Owens retires from Test officiating

Revered referee Nigel Owens has officially confirmed that he will be retiring from officiating at the top level after a record-breaking 100-Test career.

Following a stellar career, spanning 17 years and 210 matches in total, including exactly 100 as referee, one of the most decorated personalities in the game has called time on officiating Test rugby.

Owens reached the very pinnacle of the game when taking charge of the Rugby World Cup 2015 final between New Zealand and Australia at Twickenham and received the World Rugby Referee Award a day later.

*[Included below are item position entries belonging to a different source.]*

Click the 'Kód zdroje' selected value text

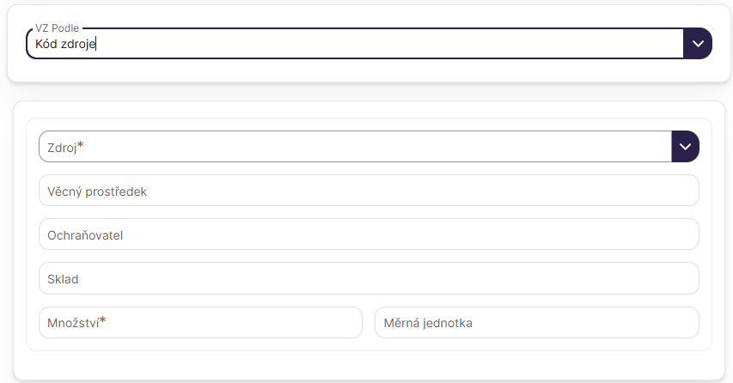click(x=65, y=44)
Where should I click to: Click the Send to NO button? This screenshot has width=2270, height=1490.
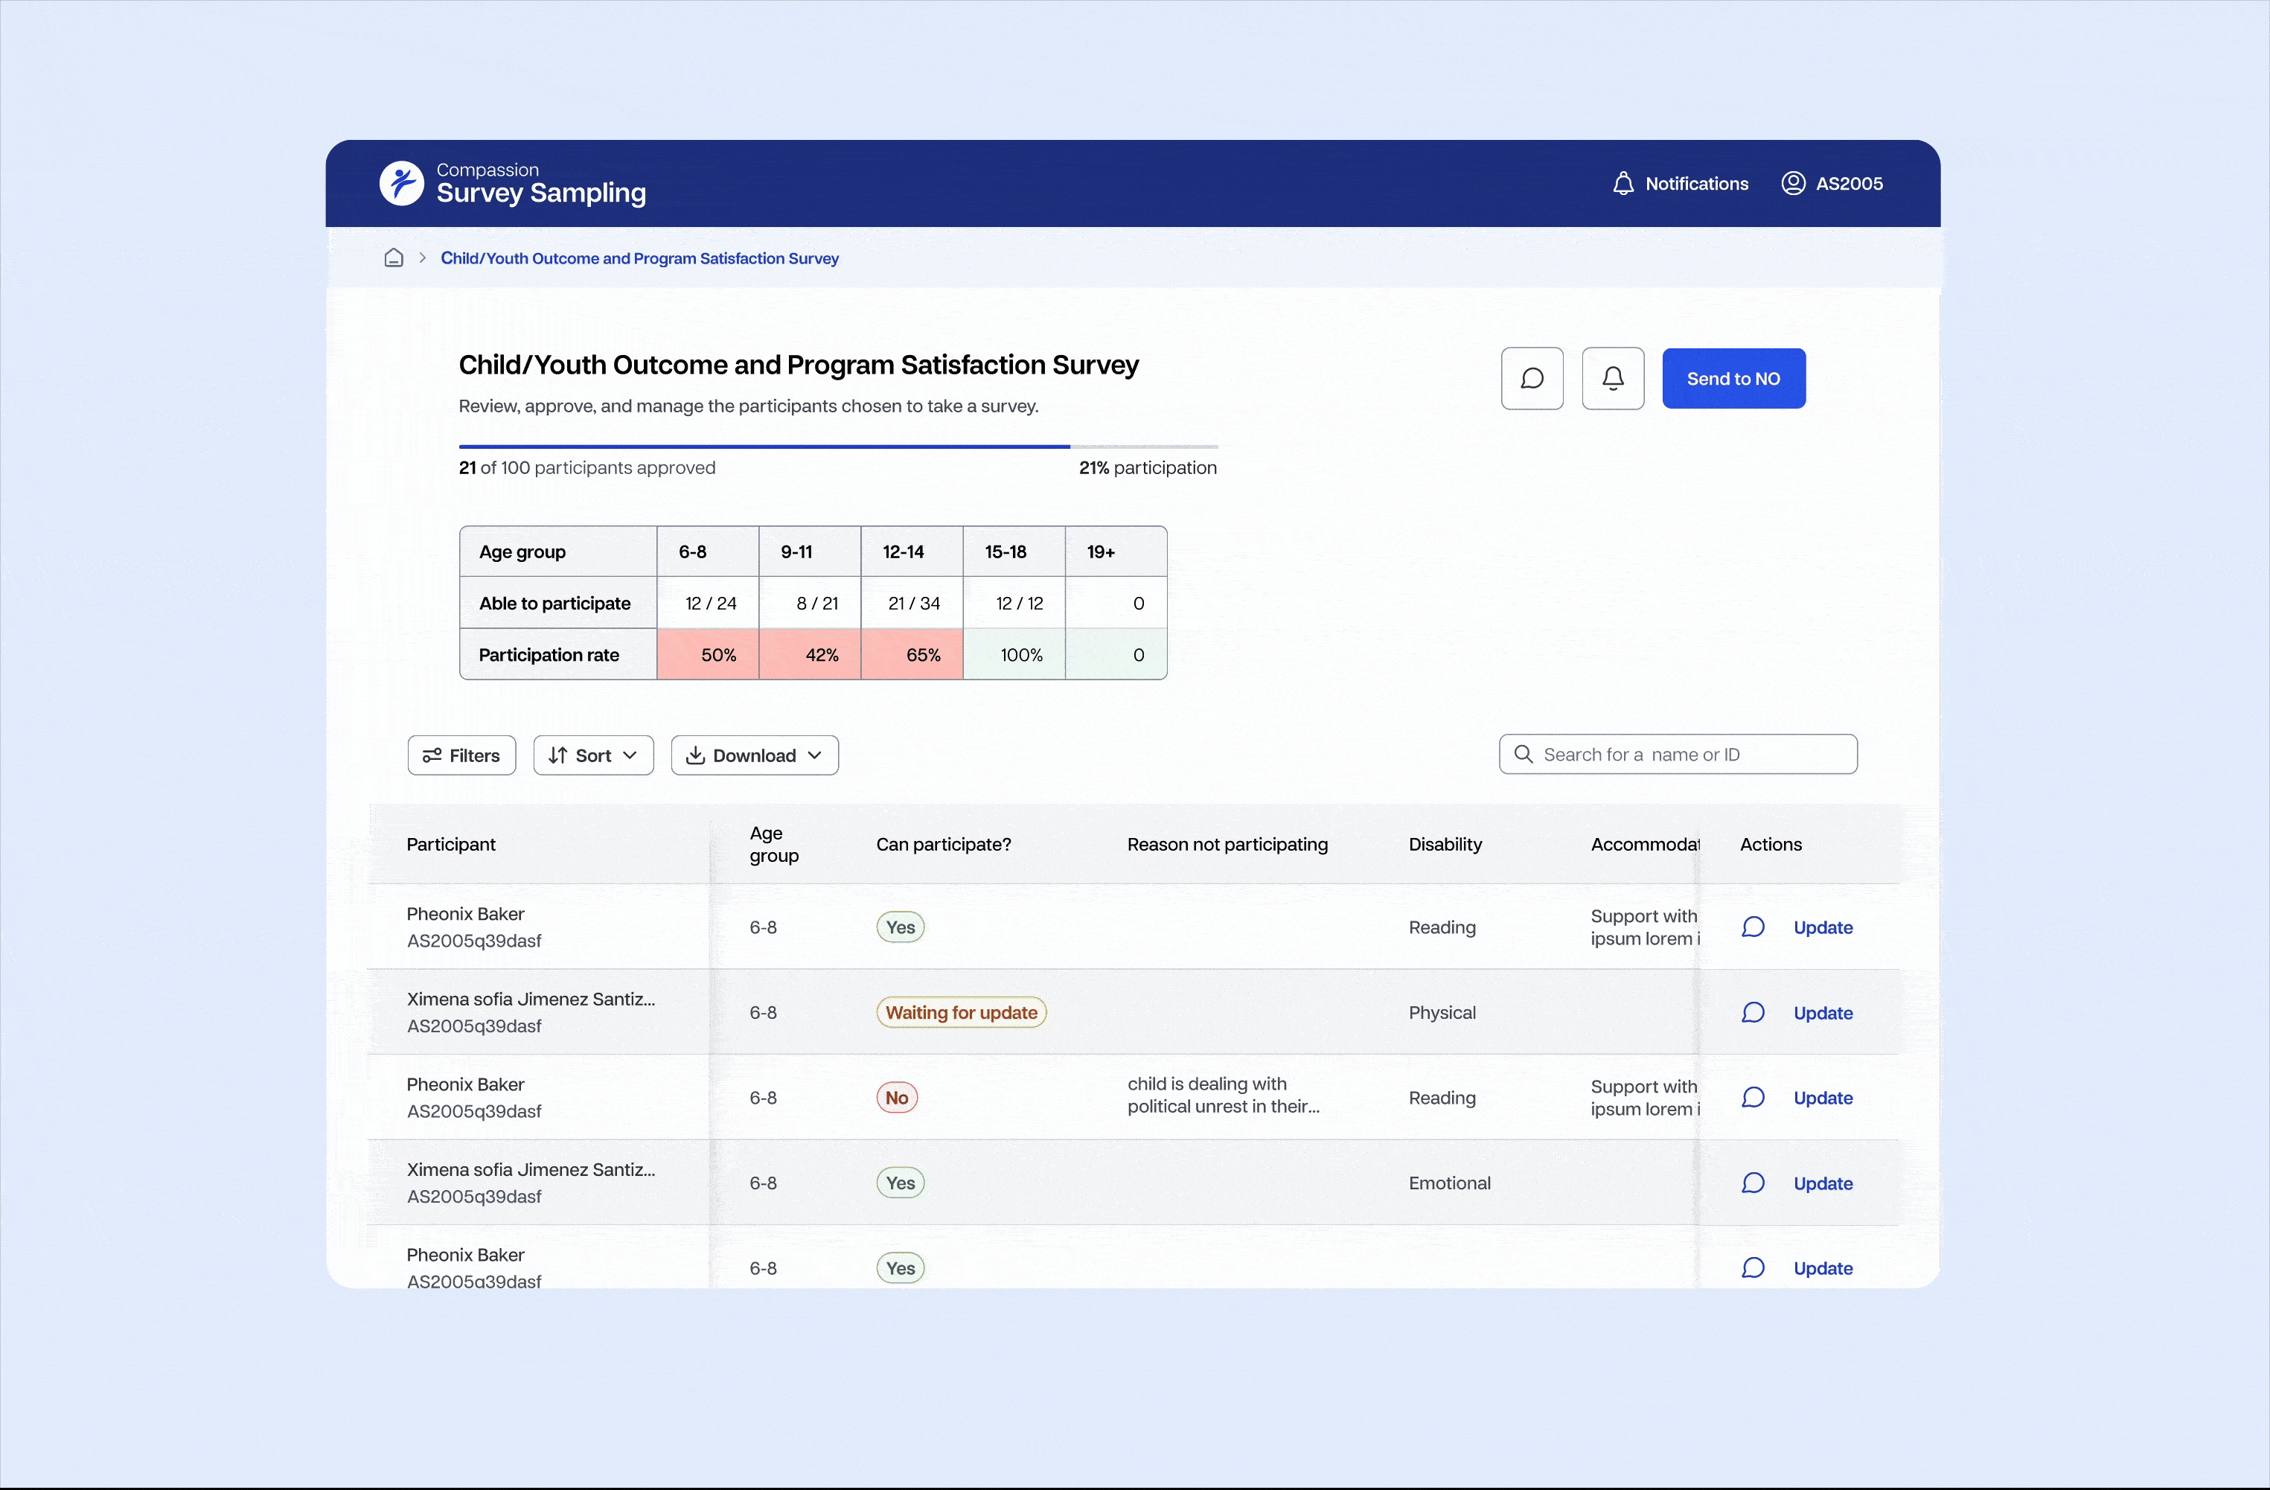pos(1733,379)
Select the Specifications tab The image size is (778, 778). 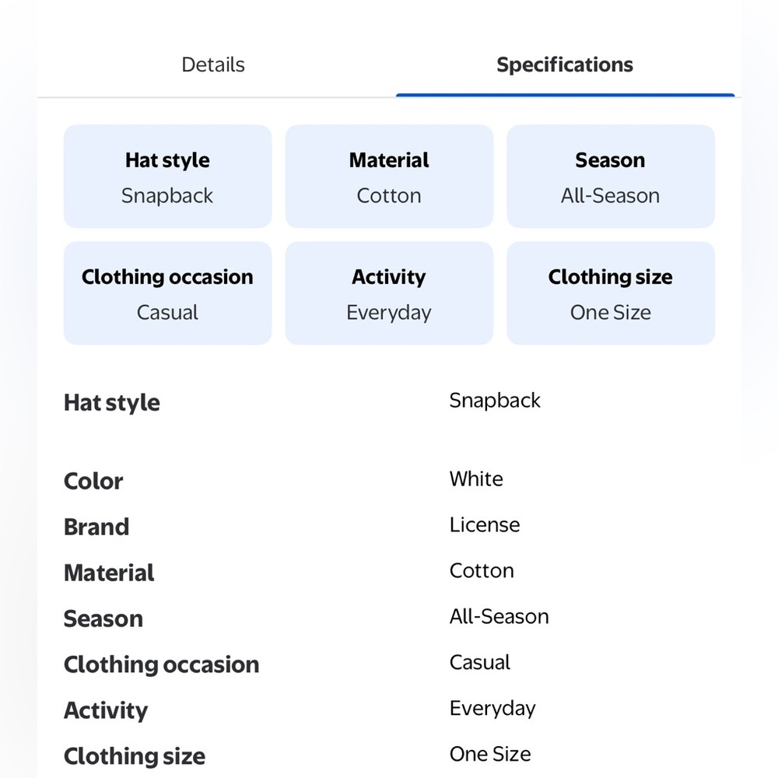565,65
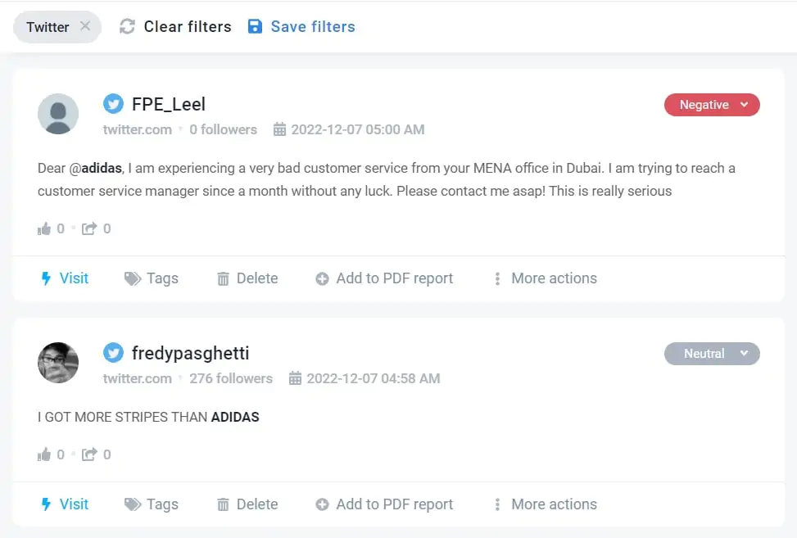The width and height of the screenshot is (797, 538).
Task: Open FPE_Leel's profile avatar
Action: coord(57,113)
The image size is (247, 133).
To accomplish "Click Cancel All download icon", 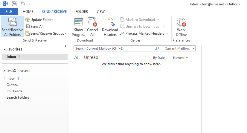I will coord(92,22).
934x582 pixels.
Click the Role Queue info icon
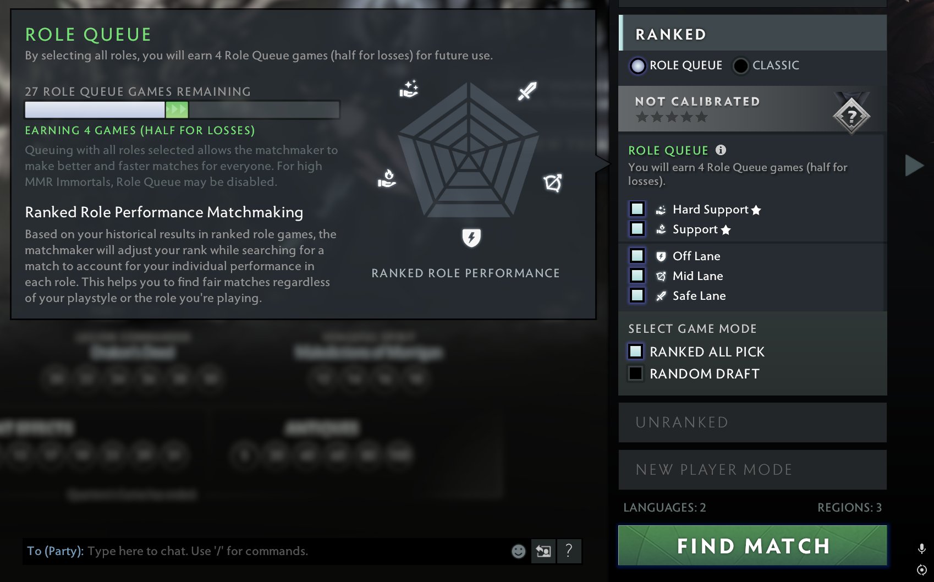tap(721, 150)
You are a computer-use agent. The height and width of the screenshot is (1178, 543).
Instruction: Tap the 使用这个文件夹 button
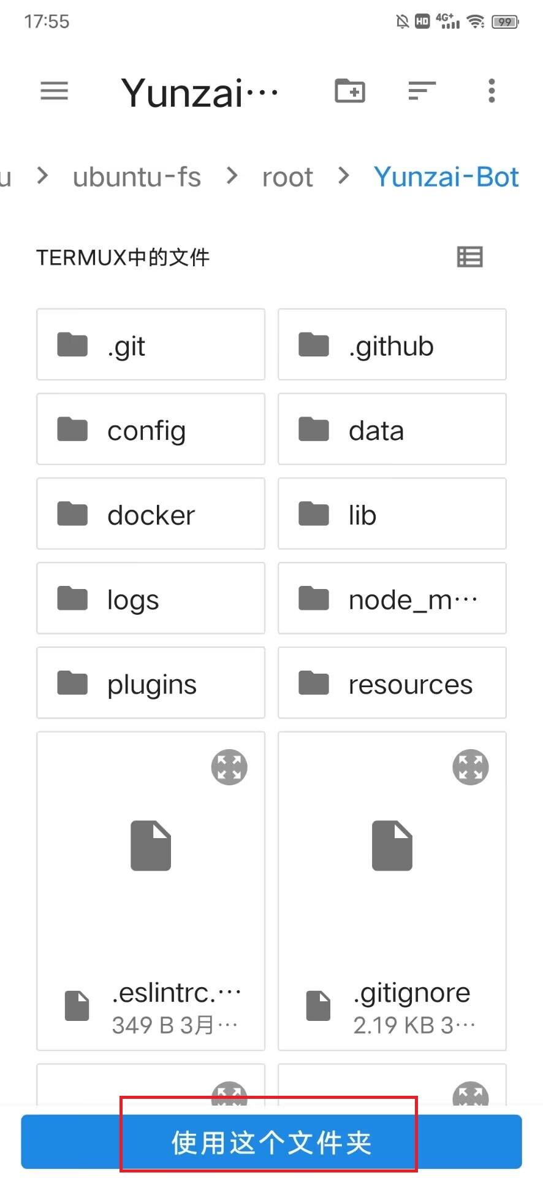coord(271,1142)
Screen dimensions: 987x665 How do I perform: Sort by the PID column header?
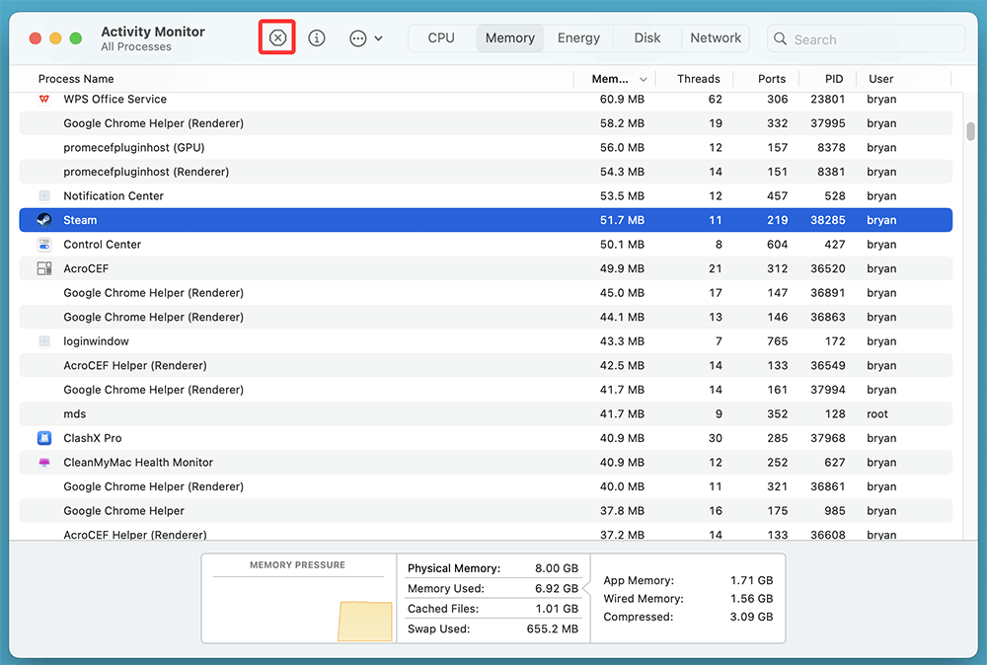tap(834, 79)
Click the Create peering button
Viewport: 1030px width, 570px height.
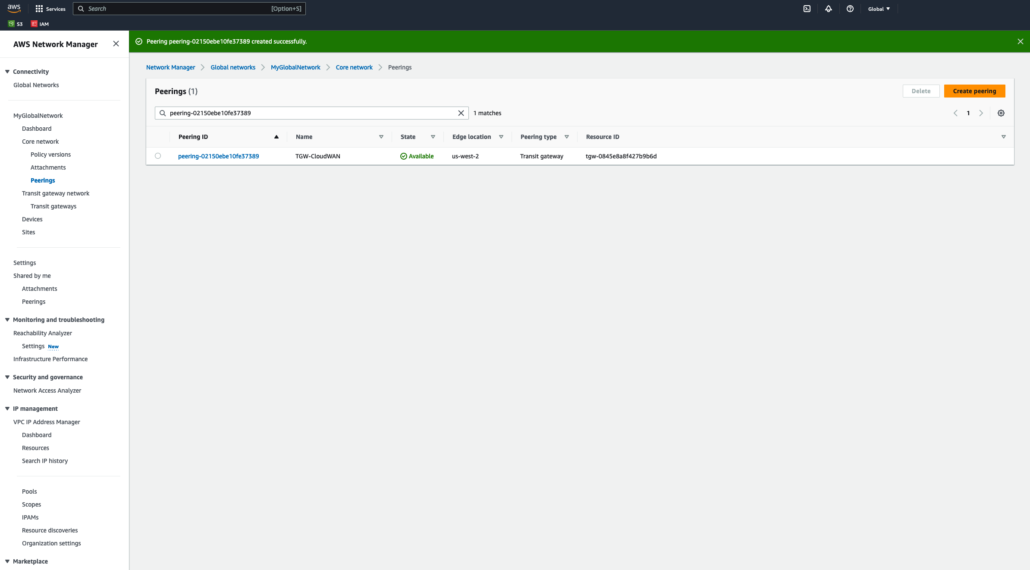pos(974,91)
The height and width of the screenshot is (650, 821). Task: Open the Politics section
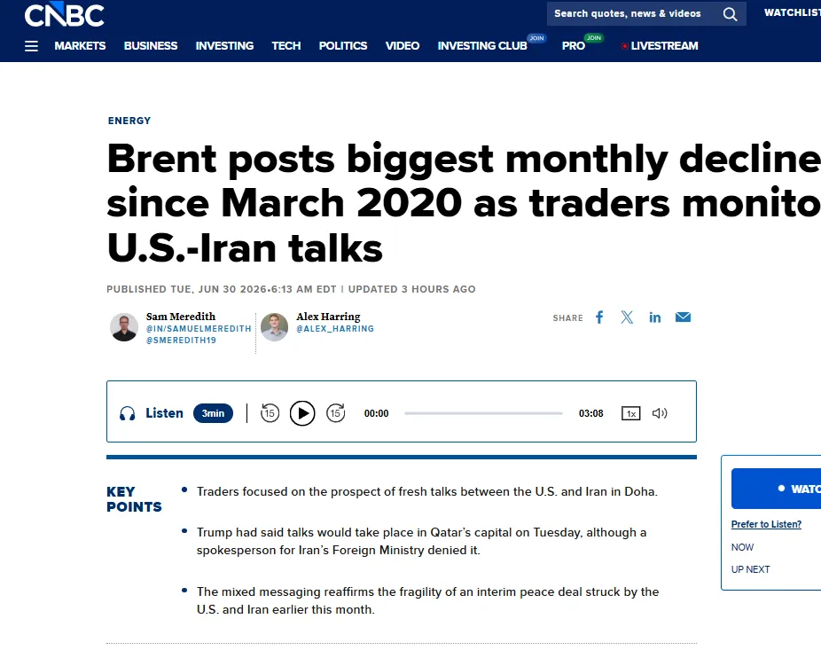pyautogui.click(x=343, y=46)
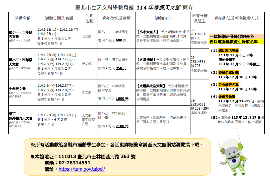Select the 7100元 fee amount
The height and width of the screenshot is (187, 270).
pos(122,126)
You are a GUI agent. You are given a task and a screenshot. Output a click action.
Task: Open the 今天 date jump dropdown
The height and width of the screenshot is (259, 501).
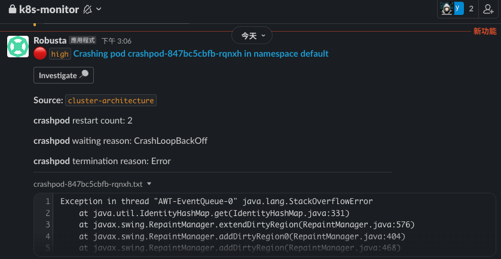[252, 35]
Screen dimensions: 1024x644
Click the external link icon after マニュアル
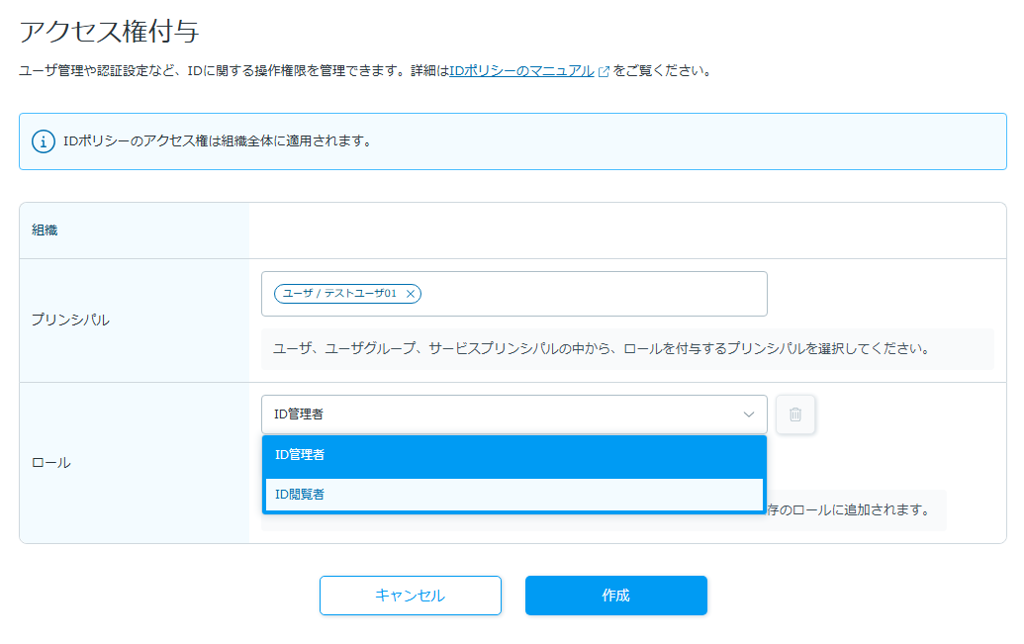coord(604,72)
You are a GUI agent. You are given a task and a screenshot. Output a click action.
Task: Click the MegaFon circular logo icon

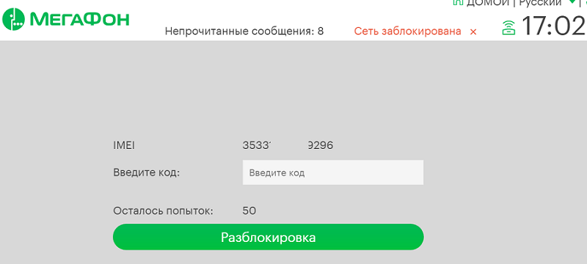pyautogui.click(x=13, y=20)
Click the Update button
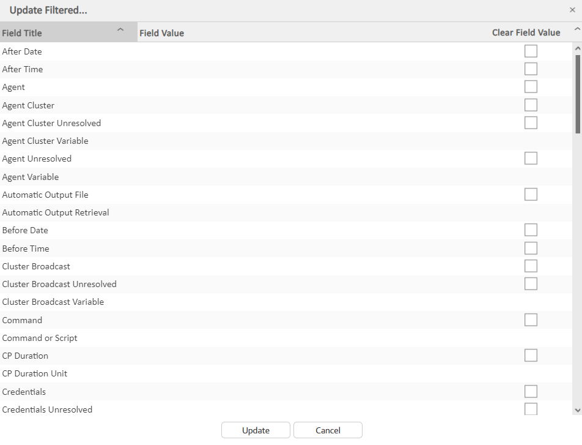 click(x=256, y=430)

Undoubtedly one of the game’s most enthusiastic and well-renowned ambassadors, he became the first referee to take charge of 100 Tests when he held the whistle for France vs Italy in the Autumn Nations Cup in Paris on 28 November 2020 – 17 years after his Test debut in February 2003 when he was in the middle for Portugal vs Georgia in Lisbon.

Owens refereed his 50th Test on 24 November 2012 when he took charge of Ireland vs New Zealand in Dublin, and he surpassed South Africa’s Jonathan Kaplan as the most-capped referee with his 71st Test on 11 June 2016 when Fiji hosted Tonga in Suva.

Speaking in a Wales Rugby Union video, the Welsh referee expressed his happiness to have gone out at 100 caps.

‘Nobody has a divine right to go on forever,’ Owens said. ‘There comes a time where it’s time to move on, so the refereeing at a Test-match level will come to an end now. To go out on a hundred is a good time to go. Reaching a hundred caps is a milestone and something I’m proud of but, more importantly, I’ve made my family and community proud as well. I wouldn’t change one thing, from travelling all over the world for the best part of the last 20 years to being involved in some of rugby’s greatest occasions.

‘One of the most important values and ethos of rugby union is the value of respect. Rugby I believe upholds a tradition and value of respect better than any other sport in the world. There’s a lot of things that rugby needs to improve and do better, but one thing it certainly does lead on is inclusiveness, diversity, fair play and equality for all and that is something that I’m very proud to be part of in rugby.

‘I certainly will be refereeing the community game, some junior clubs on a Sunday morning or school games or even club games to put something back, because I think it’s hugely important when you are very fortunate to get so much out of something that you give something back into it as well.’